Bulgakov had the misfortune of being a writer in the Soviet Union—worse yet, Josef Stalin’s Soviet Union. The dictator took a personal interest in the author, much as a sociopathic boy might take a personal interest in a pet he alternately rewards and tortures. Stalin admired some of Bulgakov’s plays (he reportedly watched The Days of the Turbins more than a dozen times), was known to intervene on his behalf, and refrained from imprisoning the man even when his work mocked the state. But that didn’t mean the mockery always made it to the stage or page: He constantly censored Bulgakov as well. At one point, hoping to lighten the repression, Bulgakov wrote Batum, a glowing play about Stalin to be performed on the dictator’s birthday. Stalin responded by banning Batum too.
Paradoxically, the censorship freed Bulgakov to make The Master and Margarita as subversive as possible: Once he realized the book was unlikely to appear in his lifetime, he poured ideas into it that he could never say publicly. And eventually it found an enormous audience. When I visited Russia in 1995, it seemed like everyone I spoke with about it had read it. One woman told me she knew people who carried a copy wherever they went.

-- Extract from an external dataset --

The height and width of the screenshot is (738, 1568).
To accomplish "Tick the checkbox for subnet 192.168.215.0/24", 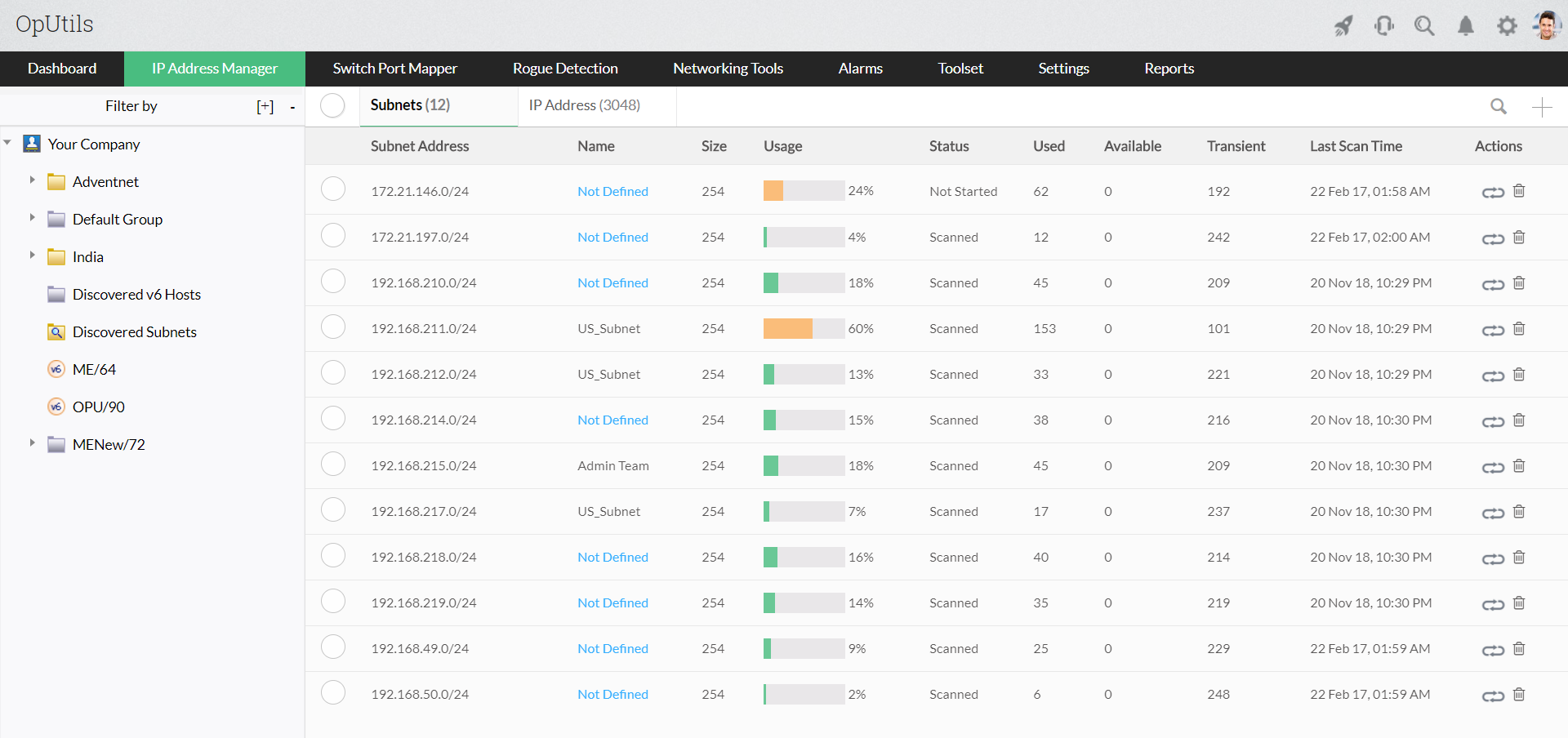I will [333, 465].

Much of the novel’s action takes place at a Moscow apartment where Bulgakov had lived, and his fans have made the site a shrine of sorts. This began illicitly in the ’80s: They started leaving graffiti in the stairwell, returning to redecorate the walls whenever the authorities whitewashed them. By the time I stopped by, the apartment had become a formal tribute filled with Master-inspired paintings. But the stairwell was still covered with graffiti, some of it opposed to Russia’s war in Chechnya. The dissent, it seemed, had spilled out of the book and onto the walls below.